Wow you sure didn't let me get away easy with this, huh? Sorry it took me FOREVER to answer these, but then again, you probably knew it would anyway. 😂
Under a readmore because I don't want to flood anyone's dash, lol.
2. Talk about three of the most important ships throughout your life. Wow, ok, this... is going to be really difficult actually. Because as you well know, I have been into fandoms and shipping for more than half of my life and as such I have SO MANY ships. Oh man...
But... 3 most important ones. Throughout my life. Hmm.

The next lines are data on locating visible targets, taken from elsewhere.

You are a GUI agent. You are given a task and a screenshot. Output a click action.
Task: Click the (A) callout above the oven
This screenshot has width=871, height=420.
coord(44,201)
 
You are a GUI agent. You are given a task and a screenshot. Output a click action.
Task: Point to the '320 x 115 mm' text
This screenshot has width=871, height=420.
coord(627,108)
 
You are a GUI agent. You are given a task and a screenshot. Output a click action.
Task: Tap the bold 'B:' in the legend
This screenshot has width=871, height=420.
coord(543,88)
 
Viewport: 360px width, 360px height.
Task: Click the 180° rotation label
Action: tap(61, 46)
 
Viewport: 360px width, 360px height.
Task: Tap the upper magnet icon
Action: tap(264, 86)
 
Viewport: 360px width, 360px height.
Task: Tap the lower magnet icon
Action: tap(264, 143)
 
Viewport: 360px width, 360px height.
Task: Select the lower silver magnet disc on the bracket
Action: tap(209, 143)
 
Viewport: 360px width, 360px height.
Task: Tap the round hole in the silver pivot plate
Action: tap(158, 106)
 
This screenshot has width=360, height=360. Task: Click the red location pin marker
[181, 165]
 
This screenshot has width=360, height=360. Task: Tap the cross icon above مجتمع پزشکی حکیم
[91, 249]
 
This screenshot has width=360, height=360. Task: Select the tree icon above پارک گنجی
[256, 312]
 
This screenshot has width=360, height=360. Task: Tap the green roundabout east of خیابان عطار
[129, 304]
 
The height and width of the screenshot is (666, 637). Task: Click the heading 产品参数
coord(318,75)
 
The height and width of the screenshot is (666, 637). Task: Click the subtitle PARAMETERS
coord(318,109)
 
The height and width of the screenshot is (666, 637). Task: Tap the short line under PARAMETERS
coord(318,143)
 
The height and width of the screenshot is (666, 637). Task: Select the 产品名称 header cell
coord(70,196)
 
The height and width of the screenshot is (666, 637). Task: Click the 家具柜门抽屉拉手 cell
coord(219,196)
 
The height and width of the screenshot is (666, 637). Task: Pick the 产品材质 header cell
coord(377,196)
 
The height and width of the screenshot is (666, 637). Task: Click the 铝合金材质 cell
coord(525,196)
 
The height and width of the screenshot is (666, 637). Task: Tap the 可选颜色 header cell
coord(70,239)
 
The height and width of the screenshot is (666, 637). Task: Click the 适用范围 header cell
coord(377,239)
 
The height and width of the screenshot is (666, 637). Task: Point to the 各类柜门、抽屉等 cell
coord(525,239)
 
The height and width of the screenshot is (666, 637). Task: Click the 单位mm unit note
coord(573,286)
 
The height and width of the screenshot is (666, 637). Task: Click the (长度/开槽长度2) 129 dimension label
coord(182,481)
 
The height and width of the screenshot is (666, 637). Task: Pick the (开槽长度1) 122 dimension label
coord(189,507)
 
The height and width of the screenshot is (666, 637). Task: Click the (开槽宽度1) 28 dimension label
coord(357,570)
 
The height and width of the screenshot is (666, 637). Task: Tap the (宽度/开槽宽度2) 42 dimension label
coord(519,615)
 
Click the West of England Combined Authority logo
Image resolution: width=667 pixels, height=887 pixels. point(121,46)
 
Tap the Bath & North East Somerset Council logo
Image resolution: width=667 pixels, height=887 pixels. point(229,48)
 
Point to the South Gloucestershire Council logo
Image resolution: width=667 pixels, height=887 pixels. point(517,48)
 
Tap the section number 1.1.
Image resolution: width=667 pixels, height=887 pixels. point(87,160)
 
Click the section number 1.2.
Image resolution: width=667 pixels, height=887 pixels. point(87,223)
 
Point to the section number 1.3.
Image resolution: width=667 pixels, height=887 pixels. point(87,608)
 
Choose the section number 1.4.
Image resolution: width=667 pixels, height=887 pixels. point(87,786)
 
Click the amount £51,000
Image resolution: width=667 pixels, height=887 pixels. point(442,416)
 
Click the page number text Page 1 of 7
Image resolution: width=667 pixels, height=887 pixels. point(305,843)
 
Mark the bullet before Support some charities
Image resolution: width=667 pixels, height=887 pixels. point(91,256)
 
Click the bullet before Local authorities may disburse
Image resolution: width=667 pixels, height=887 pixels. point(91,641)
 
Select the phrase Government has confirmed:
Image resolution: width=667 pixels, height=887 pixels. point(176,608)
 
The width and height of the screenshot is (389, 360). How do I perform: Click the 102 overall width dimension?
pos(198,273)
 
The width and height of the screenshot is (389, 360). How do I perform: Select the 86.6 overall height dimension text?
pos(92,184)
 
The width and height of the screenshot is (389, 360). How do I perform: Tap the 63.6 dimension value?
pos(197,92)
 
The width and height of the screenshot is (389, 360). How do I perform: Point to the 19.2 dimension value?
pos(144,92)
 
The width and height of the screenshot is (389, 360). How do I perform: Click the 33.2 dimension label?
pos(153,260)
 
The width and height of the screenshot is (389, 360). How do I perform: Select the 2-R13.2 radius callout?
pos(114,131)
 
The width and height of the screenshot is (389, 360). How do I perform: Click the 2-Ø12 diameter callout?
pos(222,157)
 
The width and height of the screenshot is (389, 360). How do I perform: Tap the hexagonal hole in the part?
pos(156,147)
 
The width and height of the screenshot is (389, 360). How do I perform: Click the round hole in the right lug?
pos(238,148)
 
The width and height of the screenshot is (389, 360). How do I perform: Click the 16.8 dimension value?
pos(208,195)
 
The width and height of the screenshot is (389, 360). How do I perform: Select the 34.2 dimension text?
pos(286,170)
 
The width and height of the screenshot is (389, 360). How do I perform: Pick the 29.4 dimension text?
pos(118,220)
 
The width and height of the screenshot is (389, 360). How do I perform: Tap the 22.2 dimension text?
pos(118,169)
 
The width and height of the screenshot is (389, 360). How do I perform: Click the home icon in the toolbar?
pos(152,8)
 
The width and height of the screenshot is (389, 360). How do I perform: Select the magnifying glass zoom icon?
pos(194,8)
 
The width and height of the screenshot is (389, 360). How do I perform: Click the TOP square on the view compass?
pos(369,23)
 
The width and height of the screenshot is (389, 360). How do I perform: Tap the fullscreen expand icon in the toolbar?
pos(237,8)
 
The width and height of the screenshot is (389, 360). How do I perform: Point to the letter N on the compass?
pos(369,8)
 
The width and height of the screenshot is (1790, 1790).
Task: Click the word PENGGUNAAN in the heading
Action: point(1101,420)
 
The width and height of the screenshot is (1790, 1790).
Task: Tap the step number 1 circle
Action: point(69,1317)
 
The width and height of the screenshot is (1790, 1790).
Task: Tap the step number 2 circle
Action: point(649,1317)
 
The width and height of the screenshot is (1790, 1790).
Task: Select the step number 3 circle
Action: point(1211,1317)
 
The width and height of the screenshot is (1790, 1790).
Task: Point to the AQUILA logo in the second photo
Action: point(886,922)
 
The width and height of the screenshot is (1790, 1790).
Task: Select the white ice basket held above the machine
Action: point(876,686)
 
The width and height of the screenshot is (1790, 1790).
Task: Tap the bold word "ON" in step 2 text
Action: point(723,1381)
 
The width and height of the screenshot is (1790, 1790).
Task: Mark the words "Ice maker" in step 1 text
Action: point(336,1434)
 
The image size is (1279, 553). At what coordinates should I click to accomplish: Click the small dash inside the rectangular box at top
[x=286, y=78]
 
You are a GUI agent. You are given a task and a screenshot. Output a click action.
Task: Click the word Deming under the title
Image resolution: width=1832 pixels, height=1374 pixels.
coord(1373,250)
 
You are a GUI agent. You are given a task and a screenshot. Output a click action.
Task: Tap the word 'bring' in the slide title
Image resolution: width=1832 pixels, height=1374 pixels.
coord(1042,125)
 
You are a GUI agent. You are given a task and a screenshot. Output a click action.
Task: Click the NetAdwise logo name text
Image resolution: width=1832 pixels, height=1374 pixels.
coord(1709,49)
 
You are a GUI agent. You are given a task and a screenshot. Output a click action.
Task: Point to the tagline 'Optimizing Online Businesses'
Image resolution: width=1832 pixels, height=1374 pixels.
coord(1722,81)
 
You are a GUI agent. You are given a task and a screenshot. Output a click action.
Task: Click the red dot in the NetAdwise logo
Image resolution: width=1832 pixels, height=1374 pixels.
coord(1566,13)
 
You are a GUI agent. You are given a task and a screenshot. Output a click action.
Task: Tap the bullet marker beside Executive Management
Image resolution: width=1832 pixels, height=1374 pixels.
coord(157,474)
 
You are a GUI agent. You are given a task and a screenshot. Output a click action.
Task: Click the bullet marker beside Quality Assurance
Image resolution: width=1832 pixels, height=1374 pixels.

I think since I can interpret this question however I like... I will just go with 3 ships that may not all be very important to me anymore (or I don't really even ship them at all these days), but which have played a very big role to me for different reasons in the past. I also want to say to anyone reading this post that YES, I know the first one of these ships is considered extra problematic but idgaf, I liked what I liked and if you want to cancel me or whatever now, be my guest I guess. ¯\_(ツ)_/¯
Ok here goes:
1) Snarry (or Snape/Harry) from Harry Potter Yes, really. When I think back, I think this is probably my longest lasting hyperfixation ever, something that I started, at first jokingly, shipping way before the 7th HP book was ever even published, so I must've been like 16 or so. I think the amount of Snarry fanfics that I read was simply crazy. I even wrote some very bad, very questionable Snarry ff myself. I never published any, thank god, lol, because like I said it was bad, but it was the first time I ever finished writing a fanfic of my own (I remember it was very long too... probably at least 30k or whatever) and this was my number one hyperfixation for years and years. I was under a lot of dress during those times and I did have several other fandoms alongside this one, but this was where I always felt most at home and where I "went" most often to escape the real world. This ship and these characters, especially together, just talked to me in such a real way.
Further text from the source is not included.